The older Chris Difford, now mostly words, and the younger Glenn Tillbrook, now mostly music, are being hailed as some new Lennon & McCartney. No one remembers Trixies, too busy singing Tempted or Cool For Cats or Hourglass.
Act three: 50 years later, Difford and Tilbrook – several splits and reformations of the band, and their partnership, resurrect the tape, and find themselves not just pleasantly surprised at the quality of the songs but beginning to think there might be a place for Trixie’s now, as a Squeeze album. With producer, and bassplayer Owen Biddle, they keep the songs and arrangements but shuffle the sequence, record anew and, bloody hell, they’ve got themselves a new/old album.
“Hello stranger, I know your face/Come inside and I’ll find you a place/We can rock and roll together … You’re at Trixies, you’re a star!”
“It’s been a long journey and I think it’s worthwhile,” Difford says gently, in his quiet, almost diffident manner that really is more a life-long discomfort in this situation. Which, given he is decades into a career not short of exactly these interview situations, is still a little surprising.

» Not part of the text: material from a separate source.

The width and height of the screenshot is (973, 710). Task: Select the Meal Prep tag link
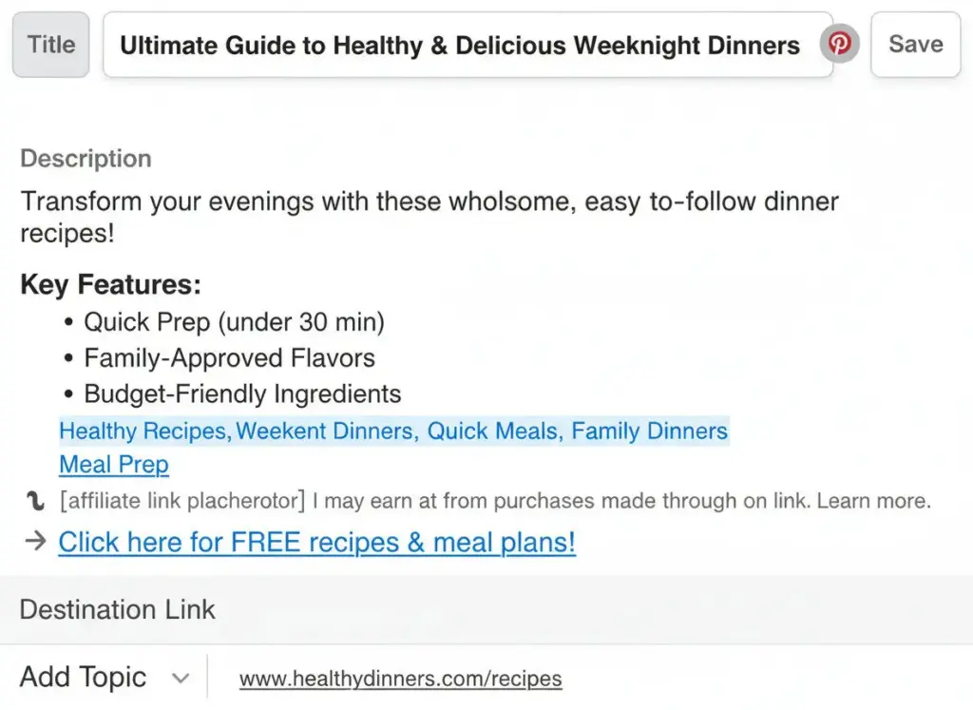[113, 464]
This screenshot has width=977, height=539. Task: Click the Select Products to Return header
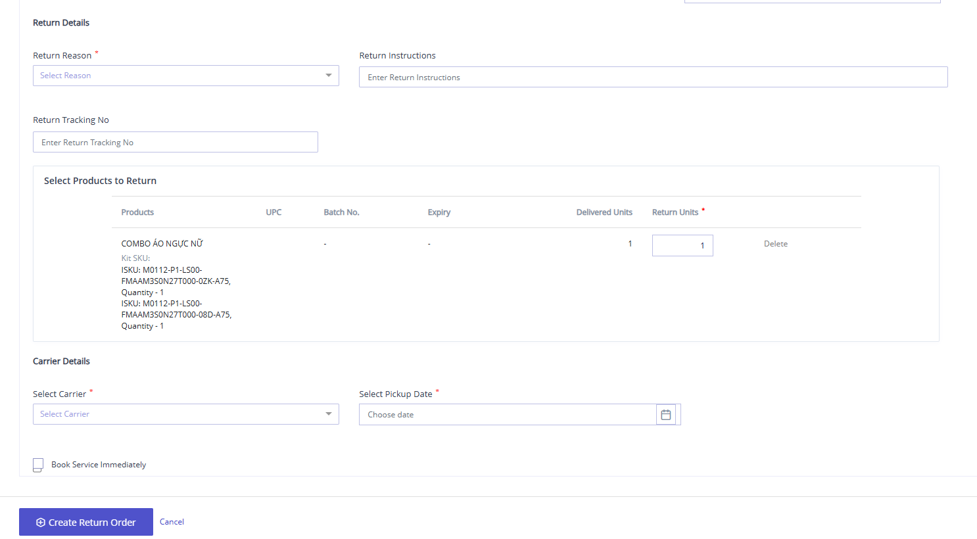[100, 180]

“It’s kind of a stepping stone from the last [Squeeze] album, The Knowledge, in 2016, to what is going to come in the future. So it’s a really good time.”

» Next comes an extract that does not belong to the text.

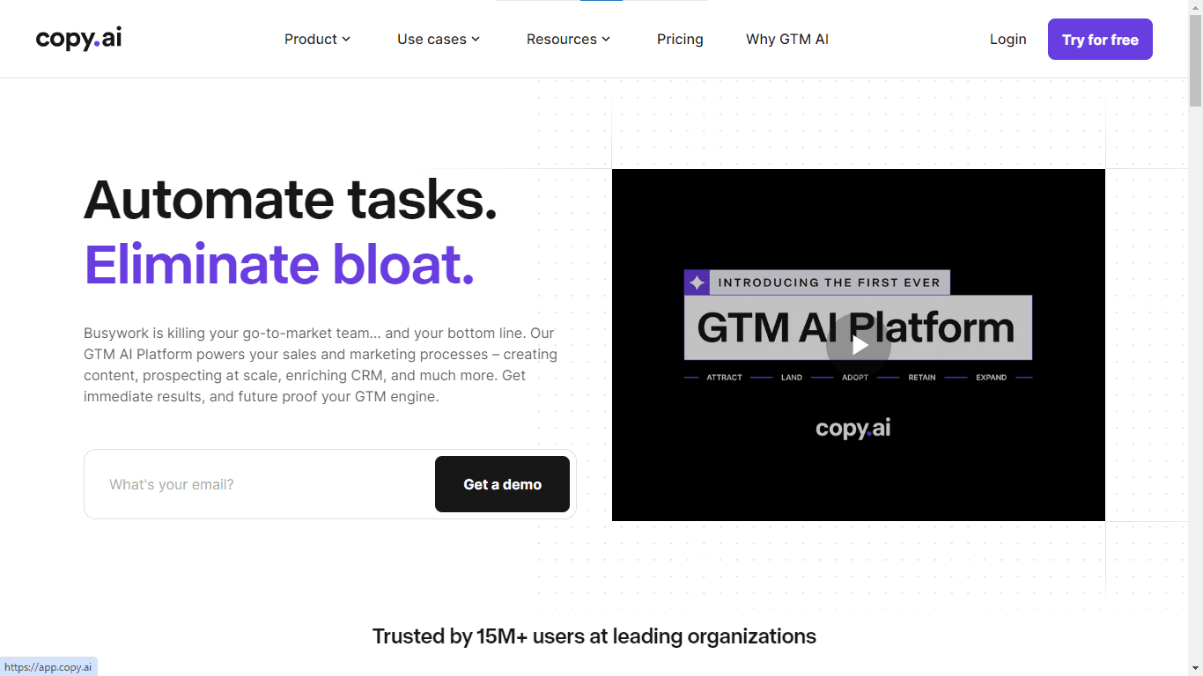Click the purple sparkle icon in video banner
The width and height of the screenshot is (1203, 676).
697,283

What is going to come in the future is in some ways partially known, at least to them, as Difford and Tilbrook were, importantly as it turns out for their own sense of self, writing new material at the same time as they were working on the remodelling of Trixies. But we are for the moment caught in that past where it has to be said they were a pair of precocious buggers.
Why weren’t they like normal people who would write teenage love songs and basic boogie with the only question being how wide should the flares be? A song such as Hell On Earth especially feels like one of those super smart – maybe too smart for their own good – bands of the early 70s like 10CC. You might remember the deal: more sophisticated musical and lyrical ideas then glam or head-down boogie, but fewer pretensions and showy progressiveness than prog.
What were the young Difford and Tilbrook listening to in 1972, 73, 74? “10CC, Sparks,” he says with a wry smile. “Stevie Wonder, Todd Rundgren. It was a great time for records, wasn’t it?”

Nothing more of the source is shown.